» **Supplied records**

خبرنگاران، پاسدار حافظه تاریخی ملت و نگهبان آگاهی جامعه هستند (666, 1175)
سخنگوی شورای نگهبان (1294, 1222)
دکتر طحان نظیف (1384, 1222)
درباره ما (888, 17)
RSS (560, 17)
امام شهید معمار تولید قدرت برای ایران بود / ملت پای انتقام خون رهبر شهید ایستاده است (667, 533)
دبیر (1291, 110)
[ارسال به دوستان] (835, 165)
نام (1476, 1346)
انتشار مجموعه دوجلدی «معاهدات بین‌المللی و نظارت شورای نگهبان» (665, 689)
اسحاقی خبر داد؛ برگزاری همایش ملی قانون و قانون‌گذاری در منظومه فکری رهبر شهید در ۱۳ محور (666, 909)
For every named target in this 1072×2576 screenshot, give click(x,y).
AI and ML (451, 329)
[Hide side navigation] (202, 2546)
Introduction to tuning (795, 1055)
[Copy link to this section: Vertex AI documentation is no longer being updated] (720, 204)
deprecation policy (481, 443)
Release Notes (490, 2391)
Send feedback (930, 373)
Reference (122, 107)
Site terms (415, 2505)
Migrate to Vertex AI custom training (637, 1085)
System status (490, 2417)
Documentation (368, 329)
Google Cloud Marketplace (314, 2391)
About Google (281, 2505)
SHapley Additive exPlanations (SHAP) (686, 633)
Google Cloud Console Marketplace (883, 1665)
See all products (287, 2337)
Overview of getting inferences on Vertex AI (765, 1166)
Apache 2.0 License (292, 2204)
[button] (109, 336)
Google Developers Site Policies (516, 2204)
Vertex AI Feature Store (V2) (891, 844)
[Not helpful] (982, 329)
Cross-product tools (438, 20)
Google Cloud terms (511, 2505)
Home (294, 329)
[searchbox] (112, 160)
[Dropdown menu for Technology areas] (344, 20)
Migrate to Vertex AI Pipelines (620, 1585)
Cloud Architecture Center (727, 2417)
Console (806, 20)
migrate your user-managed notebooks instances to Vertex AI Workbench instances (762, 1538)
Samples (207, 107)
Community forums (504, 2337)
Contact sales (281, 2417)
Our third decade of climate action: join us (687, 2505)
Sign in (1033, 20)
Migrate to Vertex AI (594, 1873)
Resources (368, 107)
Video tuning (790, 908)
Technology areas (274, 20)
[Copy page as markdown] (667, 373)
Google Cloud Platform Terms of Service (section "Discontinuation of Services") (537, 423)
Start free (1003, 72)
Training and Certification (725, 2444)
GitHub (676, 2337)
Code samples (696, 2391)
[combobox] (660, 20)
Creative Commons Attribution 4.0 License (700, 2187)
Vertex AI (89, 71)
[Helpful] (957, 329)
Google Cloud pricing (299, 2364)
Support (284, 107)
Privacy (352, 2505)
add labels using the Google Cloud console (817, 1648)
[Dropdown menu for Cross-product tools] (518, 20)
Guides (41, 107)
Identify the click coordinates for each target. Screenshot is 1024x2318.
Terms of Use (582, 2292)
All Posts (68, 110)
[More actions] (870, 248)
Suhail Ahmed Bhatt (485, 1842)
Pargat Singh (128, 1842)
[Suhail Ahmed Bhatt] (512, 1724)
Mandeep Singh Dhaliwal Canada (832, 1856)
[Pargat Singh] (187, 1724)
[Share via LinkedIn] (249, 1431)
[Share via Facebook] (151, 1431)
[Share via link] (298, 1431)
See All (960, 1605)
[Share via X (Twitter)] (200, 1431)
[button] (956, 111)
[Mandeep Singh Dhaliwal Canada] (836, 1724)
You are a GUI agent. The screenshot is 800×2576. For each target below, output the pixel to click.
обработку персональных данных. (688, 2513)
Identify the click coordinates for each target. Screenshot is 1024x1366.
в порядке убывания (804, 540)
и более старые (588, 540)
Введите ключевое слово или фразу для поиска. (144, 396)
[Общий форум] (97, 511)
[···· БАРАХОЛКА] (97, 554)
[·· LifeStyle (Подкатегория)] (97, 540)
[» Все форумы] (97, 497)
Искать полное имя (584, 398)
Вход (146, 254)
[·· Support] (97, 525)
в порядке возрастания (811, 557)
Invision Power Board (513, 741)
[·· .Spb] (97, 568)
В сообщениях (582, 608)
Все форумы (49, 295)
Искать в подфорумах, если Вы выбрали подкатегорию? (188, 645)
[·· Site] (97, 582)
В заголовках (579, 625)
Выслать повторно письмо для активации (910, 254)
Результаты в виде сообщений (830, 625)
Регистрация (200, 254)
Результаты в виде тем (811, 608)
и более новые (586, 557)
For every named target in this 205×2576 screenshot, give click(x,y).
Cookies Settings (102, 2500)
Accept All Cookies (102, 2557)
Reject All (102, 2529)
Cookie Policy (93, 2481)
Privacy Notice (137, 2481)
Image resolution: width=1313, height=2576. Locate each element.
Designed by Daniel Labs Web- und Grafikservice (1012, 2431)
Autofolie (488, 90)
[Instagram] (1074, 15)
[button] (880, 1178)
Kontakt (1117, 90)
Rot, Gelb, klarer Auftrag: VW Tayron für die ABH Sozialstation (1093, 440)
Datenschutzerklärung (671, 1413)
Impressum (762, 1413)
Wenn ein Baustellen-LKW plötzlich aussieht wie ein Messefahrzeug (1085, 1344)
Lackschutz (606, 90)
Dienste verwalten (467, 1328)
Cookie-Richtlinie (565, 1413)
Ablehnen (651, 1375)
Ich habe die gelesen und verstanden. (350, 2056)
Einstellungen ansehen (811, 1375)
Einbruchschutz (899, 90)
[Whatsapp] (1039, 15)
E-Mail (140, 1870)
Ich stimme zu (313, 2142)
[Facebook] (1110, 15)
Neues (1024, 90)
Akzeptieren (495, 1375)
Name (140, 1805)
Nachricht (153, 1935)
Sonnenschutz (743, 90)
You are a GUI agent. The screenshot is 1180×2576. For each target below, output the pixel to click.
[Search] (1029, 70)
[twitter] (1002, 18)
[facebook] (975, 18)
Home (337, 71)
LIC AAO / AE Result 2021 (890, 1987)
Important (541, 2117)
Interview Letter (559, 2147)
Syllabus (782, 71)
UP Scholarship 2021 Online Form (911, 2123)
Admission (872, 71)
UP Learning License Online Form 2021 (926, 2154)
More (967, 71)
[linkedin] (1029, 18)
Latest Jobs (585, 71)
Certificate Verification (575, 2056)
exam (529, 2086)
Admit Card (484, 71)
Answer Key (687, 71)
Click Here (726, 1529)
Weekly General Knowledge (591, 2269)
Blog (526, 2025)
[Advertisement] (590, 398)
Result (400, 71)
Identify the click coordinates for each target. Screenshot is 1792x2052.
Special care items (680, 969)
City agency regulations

» **About this task**
Extract all the entries word for word.

» **Answer to the exercise**
خبرنگاران، پاسدار حافظه تاریخی ملت و نگهبان آگاهی جامعه هستند (666, 1175)
سخنگوی شورای نگهبان (1294, 1222)
دکتر طحان نظیف (1384, 1222)
درباره ما (888, 17)
RSS (560, 17)
امام شهید معمار تولید قدرت برای ایران بود / ملت پای انتقام خون رهبر شهید ایستاده است (667, 533)
دبیر (1291, 110)
[ارسال به دوستان] (835, 165)
نام (1476, 1346)
انتشار مجموعه دوجلدی «معاهدات بین‌المللی و نظارت شورای نگهبان» (665, 689)
اسحاقی خبر داد؛ برگزاری همایش ملی قانون و قانون‌گذاری در منظومه فکری رهبر شهید در ۱۳ محور (666, 909)
For every named target in this 1072×2576 screenshot, give click(x,y).
AI and ML (451, 329)
[Hide side navigation] (202, 2546)
Introduction to tuning (795, 1055)
[Copy link to this section: Vertex AI documentation is no longer being updated] (720, 204)
deprecation policy (481, 443)
Release Notes (490, 2391)
Send feedback (930, 373)
Reference (122, 107)
Site terms (415, 2505)
Migrate to Vertex AI custom training (637, 1085)
System status (490, 2417)
Documentation (368, 329)
Google Cloud Marketplace (314, 2391)
About Google (281, 2505)
SHapley Additive exPlanations (SHAP) (686, 633)
Google Cloud Console Marketplace (883, 1665)
See all products (287, 2337)
Overview of getting inferences on Vertex AI (765, 1166)
Apache 2.0 License (292, 2204)
[button] (109, 336)
Google Developers Site Policies (516, 2204)
Vertex AI Feature Store (V2) (891, 844)
[Not helpful] (982, 329)
Cross-product tools (438, 20)
Google Cloud terms (511, 2505)
Home (294, 329)
[searchbox] (112, 160)
[Dropdown menu for Technology areas] (344, 20)
Migrate to Vertex AI Pipelines (620, 1585)
Cloud Architecture Center (727, 2417)
Console (806, 20)
migrate your user-managed notebooks instances to Vertex AI Workbench instances (762, 1538)
Samples (207, 107)
Community forums (504, 2337)
Contact sales (281, 2417)
Our third decade of climate action: join us (687, 2505)
Sign in (1033, 20)
Migrate to Vertex AI (594, 1873)
Resources (368, 107)
Video tuning (790, 908)
Technology areas (274, 20)
[Copy page as markdown] (667, 373)
Google Cloud Platform Terms of Service (section "Discontinuation of Services") (537, 423)
Start free (1003, 72)
Training and Certification (725, 2444)
GitHub (676, 2337)
Code samples (696, 2391)
[combobox] (660, 20)
Creative Commons Attribution 4.0 License (700, 2187)
Vertex AI (89, 71)
[Helpful] (957, 329)
Google Cloud pricing (299, 2364)
Support (284, 107)
Privacy (352, 2505)
add labels using the Google Cloud console (817, 1648)
[Dropdown menu for Cross-product tools] (518, 20)
Guides (41, 107)
Identify the click coordinates for each target. Screenshot is 1024x2318.
Terms of Use (582, 2292)
All Posts (68, 110)
[More actions] (870, 248)
Suhail Ahmed Bhatt (485, 1842)
Pargat Singh (128, 1842)
[Suhail Ahmed Bhatt] (512, 1724)
Mandeep Singh Dhaliwal Canada (832, 1856)
[Pargat Singh] (187, 1724)
[Share via LinkedIn] (249, 1431)
[Share via Facebook] (151, 1431)
[Share via link] (298, 1431)
See All (960, 1605)
[Share via X (Twitter)] (200, 1431)
[button] (956, 111)
[Mandeep Singh Dhaliwal Canada] (836, 1724)
You are a GUI agent. The screenshot is 800×2576. For each target below, output the pixel to click.
обработку персональных данных. (688, 2513)
Identify the click coordinates for each target. Screenshot is 1024x1366.
в порядке убывания (804, 540)
и более старые (588, 540)
Введите ключевое слово или фразу для поиска. (144, 396)
[Общий форум] (97, 511)
[···· БАРАХОЛКА] (97, 554)
[·· LifeStyle (Подкатегория)] (97, 540)
[» Все форумы] (97, 497)
Искать полное имя (584, 398)
Вход (146, 254)
[·· Support] (97, 525)
в порядке возрастания (811, 557)
Invision Power Board (513, 741)
[·· .Spb] (97, 568)
В сообщениях (582, 608)
Все форумы (49, 295)
Искать в подфорумах, если Вы выбрали подкатегорию? (188, 645)
[·· Site] (97, 582)
В заголовках (579, 625)
Выслать повторно письмо для активации (910, 254)
Результаты в виде сообщений (830, 625)
Регистрация (200, 254)
Результаты в виде тем (811, 608)
и более новые (586, 557)
For every named target in this 205×2576 screenshot, give click(x,y).
Cookies Settings (102, 2500)
Accept All Cookies (102, 2557)
Reject All (102, 2529)
Cookie Policy (93, 2481)
Privacy Notice (137, 2481)
Image resolution: width=1313, height=2576. Locate each element.
Designed by Daniel Labs Web- und Grafikservice (1012, 2431)
Autofolie (488, 90)
[Instagram] (1074, 15)
[button] (880, 1178)
Kontakt (1117, 90)
Rot, Gelb, klarer Auftrag: VW Tayron für die ABH Sozialstation (1093, 440)
Datenschutzerklärung (671, 1413)
Impressum (762, 1413)
Wenn ein Baustellen-LKW plötzlich aussieht wie ein Messefahrzeug (1085, 1344)
Lackschutz (606, 90)
Dienste verwalten (467, 1328)
Cookie-Richtlinie (565, 1413)
Ablehnen (651, 1375)
Ich habe die gelesen und verstanden. (350, 2056)
Einstellungen ansehen (811, 1375)
Einbruchschutz (899, 90)
[Whatsapp] (1039, 15)
E-Mail (140, 1870)
Ich stimme zu (313, 2142)
[Facebook] (1110, 15)
Neues (1024, 90)
Akzeptieren (495, 1375)
Name (140, 1805)
Nachricht (153, 1935)
Sonnenschutz (743, 90)
You are a GUI agent. The screenshot is 1180×2576. For each target below, output the pixel to click.
[Search] (1029, 70)
[twitter] (1002, 18)
[facebook] (975, 18)
Home (337, 71)
LIC AAO / AE Result 2021 (890, 1987)
Important (541, 2117)
Interview Letter (559, 2147)
Syllabus (782, 71)
UP Scholarship 2021 Online Form (911, 2123)
Admission (872, 71)
UP Learning License Online Form 2021 (926, 2154)
More (967, 71)
[linkedin] (1029, 18)
Latest Jobs (585, 71)
Certificate Verification (575, 2056)
exam (529, 2086)
Admit Card (484, 71)
Answer Key (687, 71)
Click Here (726, 1529)
Weekly General Knowledge (591, 2269)
Blog (526, 2025)
[Advertisement] (590, 398)
Result (400, 71)
Identify the click coordinates for each target. Screenshot is 1792x2052.
Special care items (680, 969)
City agency regulations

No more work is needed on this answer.